Dalle origini friulane alla vocazione sacerdotale

Nato il 31 dicembre 1933 a Gradisca di Sedegliano, monsignor Nogaro entrò giovanissimo nel Seminario di Udine, dove completò gli studi di scuola media e i primi anni di ginnasio. Dopo un percorso segnato da diverse difficoltà, portò a termine gli studi teologici e venne ordinato sacerdote il 29 giugno 1958 dal vescovo di Udine Giuseppe Zaffonato.

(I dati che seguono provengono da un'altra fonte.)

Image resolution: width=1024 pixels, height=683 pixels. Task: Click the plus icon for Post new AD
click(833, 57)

I primi passi del suo ministero furono dedicati all’insegnamento: Nogaro iniziò infatti come docente di lettere in seminario, mostrando fin da subito una particolare attenzione alla formazione delle coscienze.

Gli studi a Roma e l’impegno nella Chiesa udinese

Nel 1962 fu scelto per proseguire gli studi di dottorato a Roma, sostenendone personalmente i costi, in un periodo segnato dal fermento e dalle aperture del Concilio Vaticano II. Tornato in Friuli, l’allora arcivescovo di Udine Alfredo Battisti lo nominò delegato per i laici, affidandogli un ruolo delicato nel rinnovamento della vita ecclesiale.

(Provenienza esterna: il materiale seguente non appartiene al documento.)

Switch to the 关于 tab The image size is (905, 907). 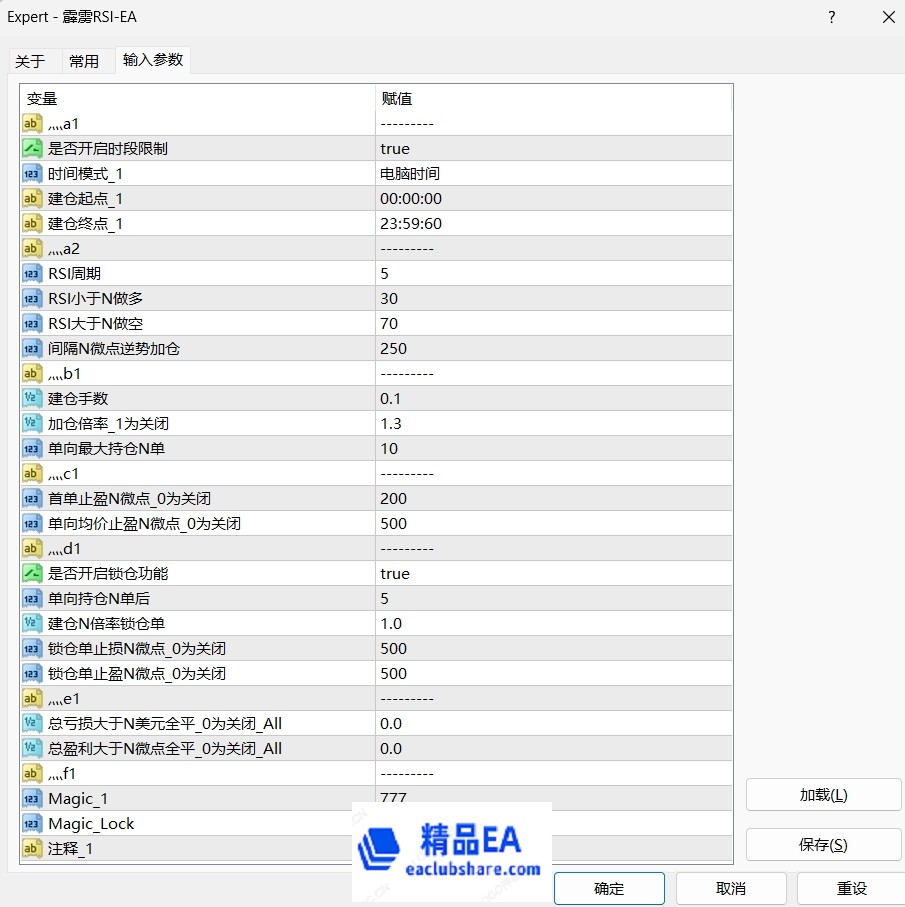[x=30, y=61]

Nel 1973, alla morte del parroco della Cattedrale di Udine, il clero cittadino chiese che fosse proprio don Nogaro ad assumere quell’incarico. La richiesta venne accolta e si aprì una stagione pastorale intensa, caratterizzata da una forte attenzione ai poveri e ai senzatetto, che trovarono nella Cattedrale un luogo di accoglienza e ascolto, ben oltre la semplice dimensione liturgica.

Vescovo in Campania, tra denuncia e impegno civile

Nel 1982 arrivò la nomina a vescovo di Sessa Aurunca, in provincia di Caserta. Qui Nogaro si trovò ad affrontare un contesto difficile, segnato dalla presenza della camorra e da radicati fenomeni di corruzione politica. Il suo episcopato fu contraddistinto da prese di posizione nette, spesso scomode, con denunce pubbliche contro i sistemi di potere criminale.

Accanto alla battaglia per la legalità, Nogaro si impegnò in importanti azioni civili, come la difesa dell’ospedale cittadino e la tutela dell’ambiente, in particolare in relazione agli effetti della centrale nucleare del Garigliano, chiusa proprio in quegli anni.

La guida della diocesi di Caserta

Alla fine del 1990 fu trasferito alla diocesi di Caserta, dove proseguì con coerenza il suo impegno pastorale e sociale. Durante il suo episcopato sostenne la nascita dell’Università e della Civitas casertana, promosse la tutela dei migranti e si oppose apertamente alle leggi restrittive sull’immigrazione.

Particolare attenzione fu riservata allo studio della teologia, alle attività culturali della Biblioteca diocesana, all’azione della Caritas e all’accoglienza delle donne vittime della tratta di esseri umani. Non mancò, inoltre, un forte impegno a favore della pace, soprattutto negli anni segnati dalle missioni militari italiane in Afghanistan e Iraq.

Vescovo emerito e l’eredità spirituale

Nel 2009, dopo l’accettazione della rinuncia per raggiunti limiti di età da parte di Papa Benedetto XVI, monsignor Nogaro rimase a Caserta come vescovo emerito, continuando a essere punto di riferimento per fedeli, studiosi e attivisti provenienti da tutta Italia. Pur senza fare ritorno stabile in Friuli, mantenne sempre un legame profondo con la sua terra d’origine.

Nel 2023, in occasione dei suoi 90 anni, è stato pubblicato il volume Raffaele Nogaro: 90 anni di radicale mitezza, curato dal professor Sergio Tanzarella, docente di Storia della Chiesa presso la Pontificia Facoltà Teologica dell’Italia Meridionale di Napoli. Un titolo che sintetizza efficacemente l’eredità di un uomo che ha saputo unire fermezza morale e mitezza evangelica, lasciando un segno profondo nella Chiesa e nella società italiana.